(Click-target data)
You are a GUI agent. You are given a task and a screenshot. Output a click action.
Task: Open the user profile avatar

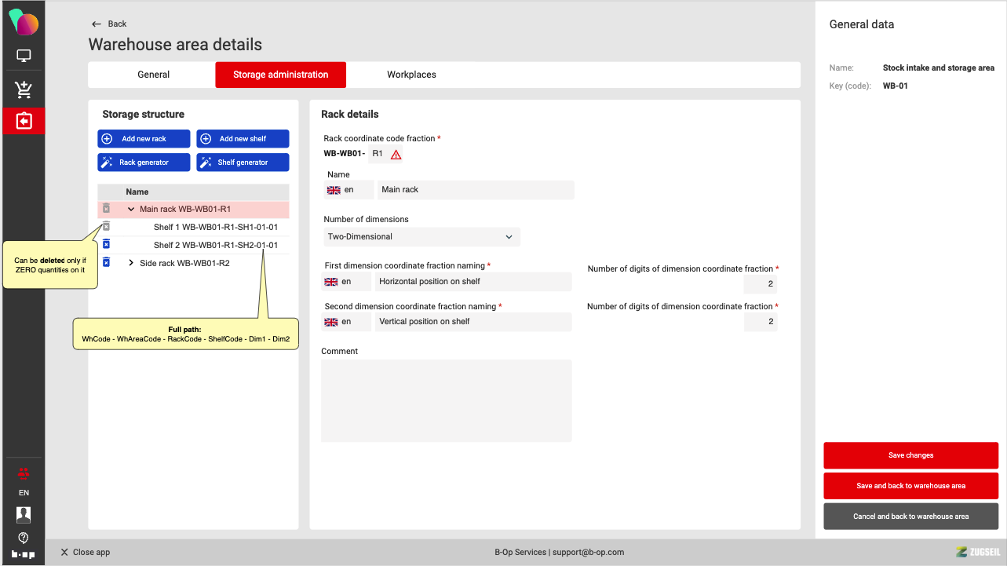point(24,515)
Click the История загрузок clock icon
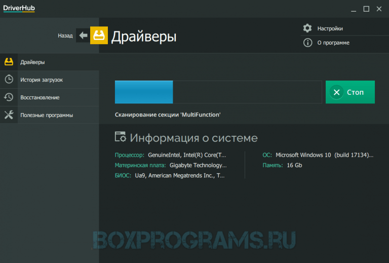 click(x=9, y=80)
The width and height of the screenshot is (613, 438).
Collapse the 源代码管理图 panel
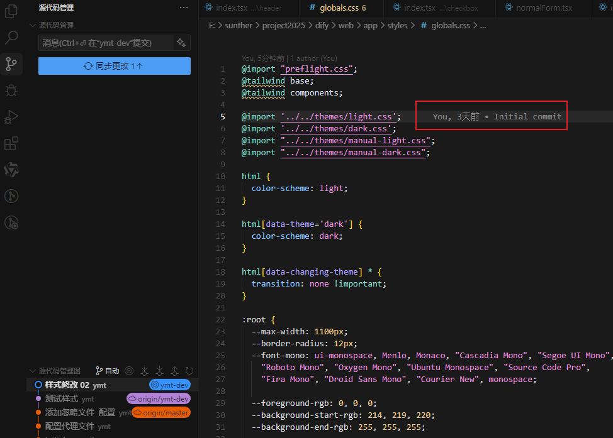tap(33, 370)
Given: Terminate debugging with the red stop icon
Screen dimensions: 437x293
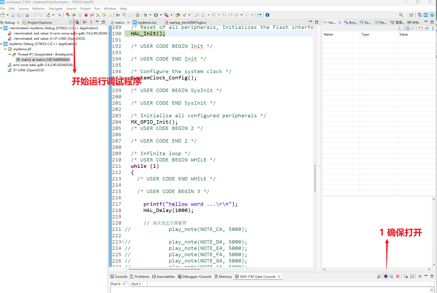Looking at the screenshot, I should pyautogui.click(x=86, y=15).
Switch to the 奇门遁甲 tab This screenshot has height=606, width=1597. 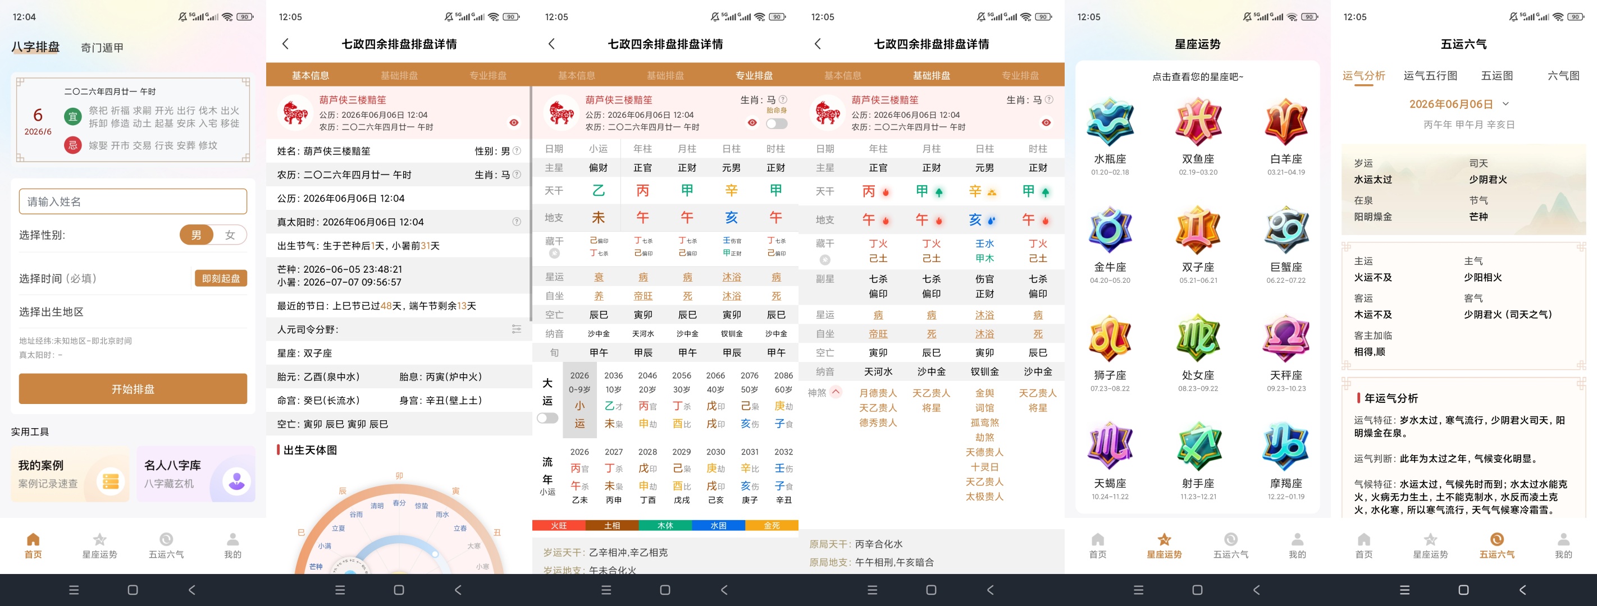tap(102, 48)
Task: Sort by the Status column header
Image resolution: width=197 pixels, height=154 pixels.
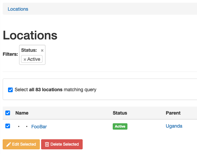Action: point(120,113)
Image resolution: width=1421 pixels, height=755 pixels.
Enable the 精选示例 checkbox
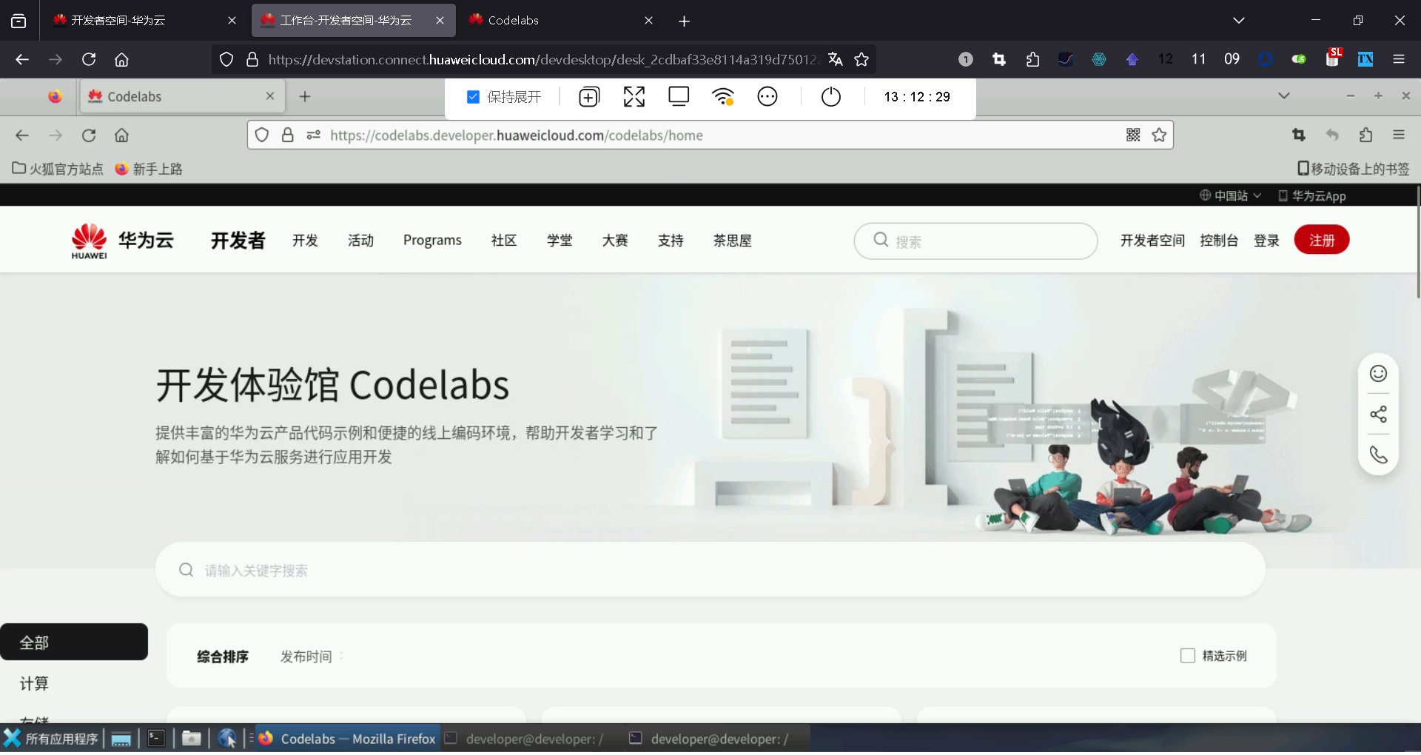click(1188, 656)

OBJECTIVE » List every line above that contains the string "icon".

RESULT OF THIS EXERCISE »
Click the История загрузок clock icon
Given: Terminate debugging with the red stop icon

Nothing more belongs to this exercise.